TO DO: Output, exactly as written, the lines below starting at the line containing "The height and width of the screenshot is (786, 1250)." and ending at the line containing "Expand the MA". Drop the pictures and keep both end lines.
:: INPUT DATA ::
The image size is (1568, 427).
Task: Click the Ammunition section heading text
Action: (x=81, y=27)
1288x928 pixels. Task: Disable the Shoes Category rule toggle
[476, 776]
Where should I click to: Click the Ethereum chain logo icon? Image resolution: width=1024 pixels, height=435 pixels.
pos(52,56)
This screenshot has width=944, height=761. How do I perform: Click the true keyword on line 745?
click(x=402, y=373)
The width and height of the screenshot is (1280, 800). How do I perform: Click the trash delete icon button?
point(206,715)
:::
:: INPUT DATA ::
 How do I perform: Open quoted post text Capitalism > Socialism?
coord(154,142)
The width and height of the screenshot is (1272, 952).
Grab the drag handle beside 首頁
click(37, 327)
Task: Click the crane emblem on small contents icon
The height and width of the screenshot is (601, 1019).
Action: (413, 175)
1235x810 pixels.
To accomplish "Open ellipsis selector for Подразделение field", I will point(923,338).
:::
:: INPUT DATA ::
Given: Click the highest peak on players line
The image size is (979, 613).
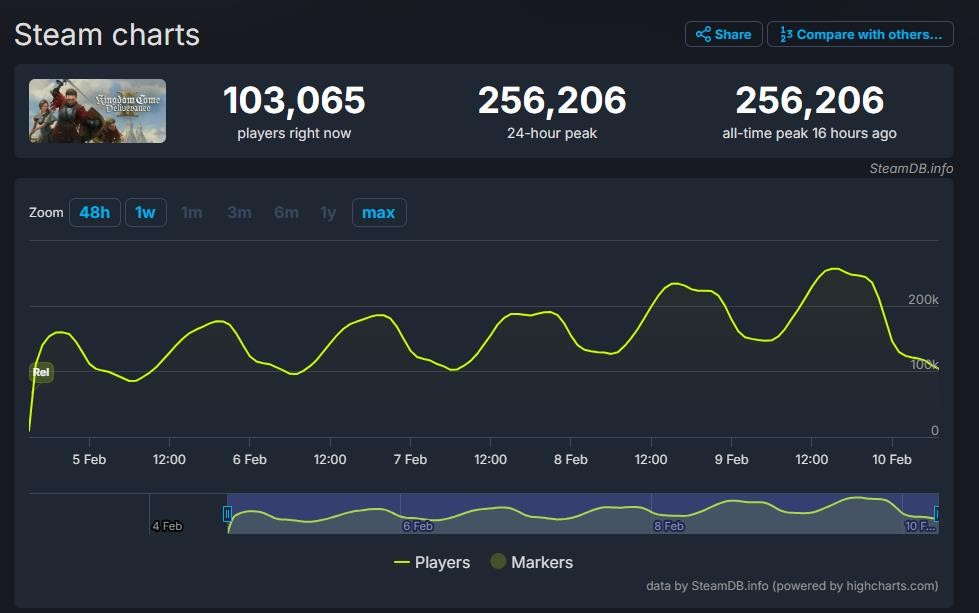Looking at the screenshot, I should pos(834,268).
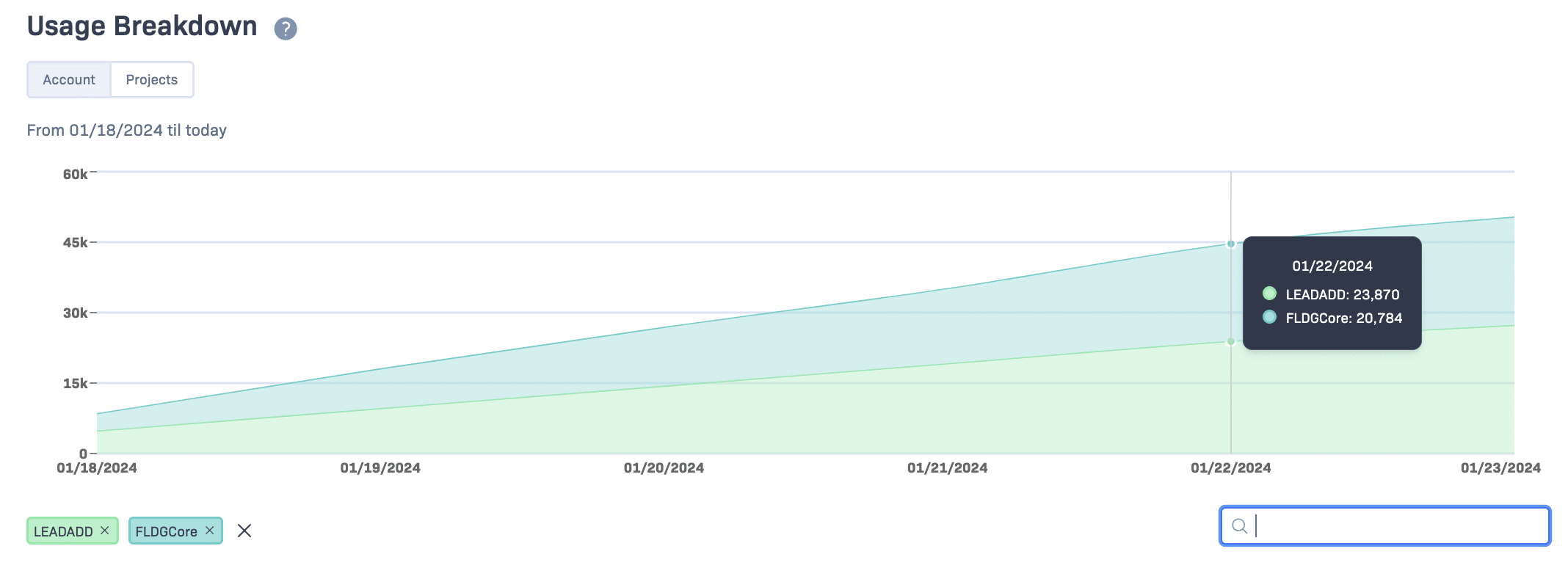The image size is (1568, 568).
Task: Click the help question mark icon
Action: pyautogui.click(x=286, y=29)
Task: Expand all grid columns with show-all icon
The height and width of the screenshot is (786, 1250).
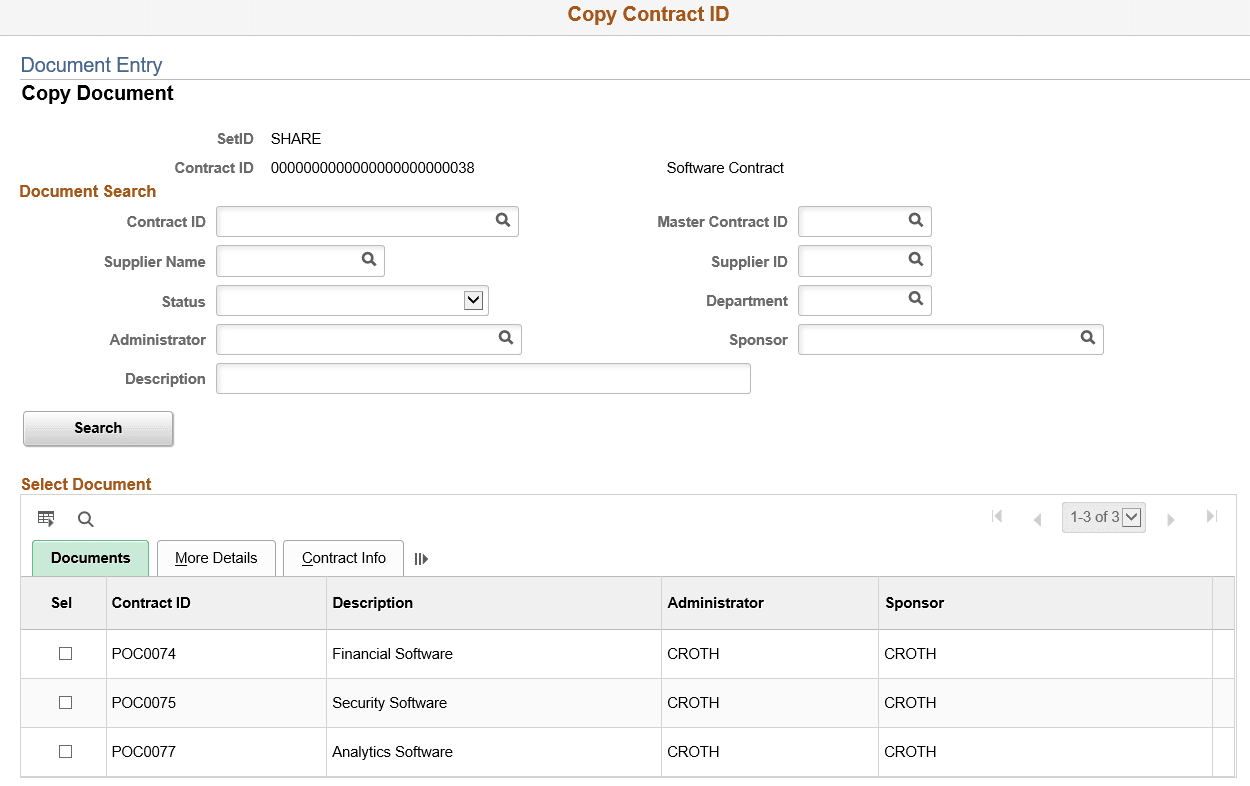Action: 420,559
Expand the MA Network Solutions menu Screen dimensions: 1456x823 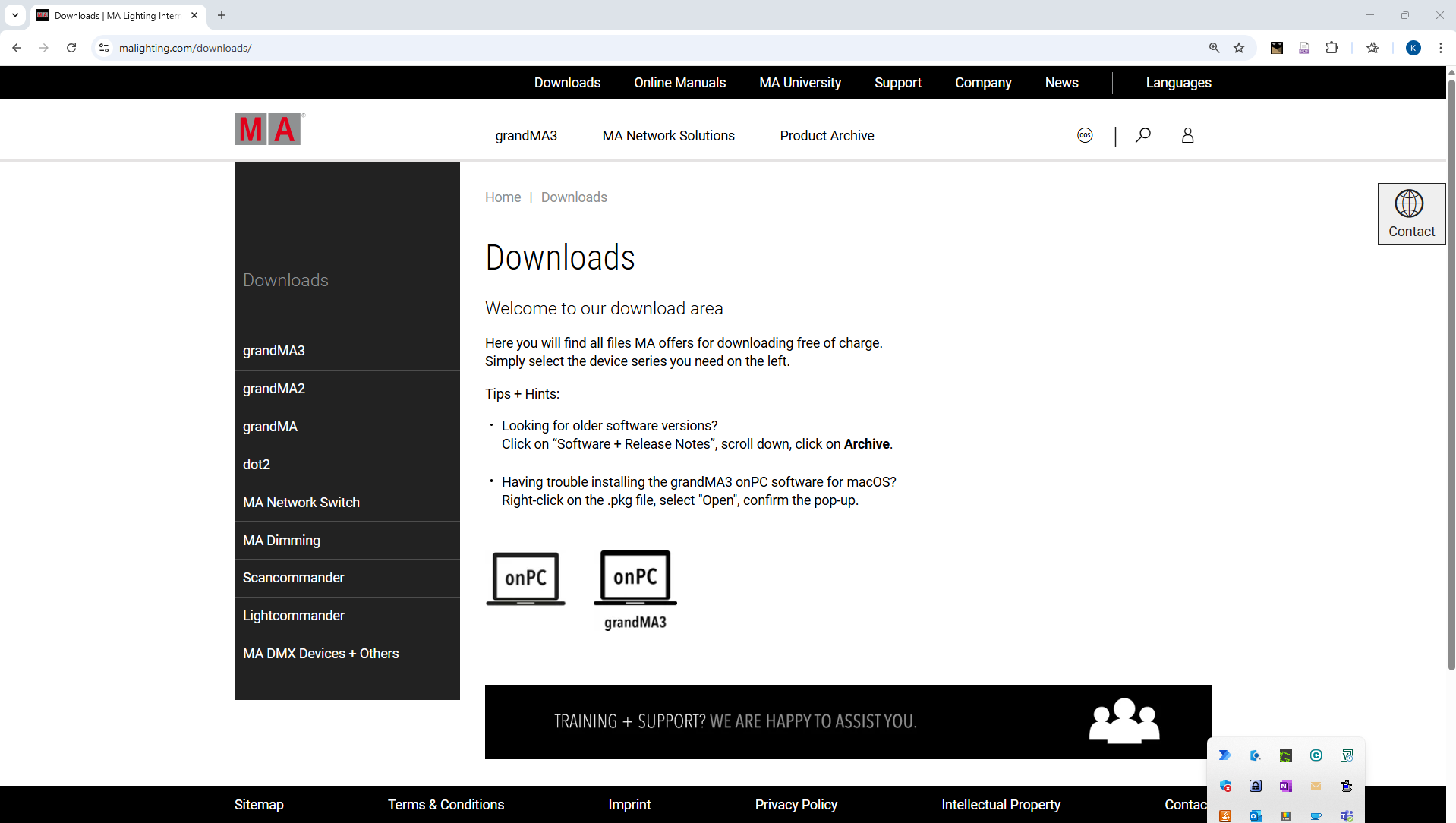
:::
TASK OUTPUT:
The height and width of the screenshot is (786, 1250).
Action: 420,559
Expand the MA Network Solutions menu Screen dimensions: 1456x823 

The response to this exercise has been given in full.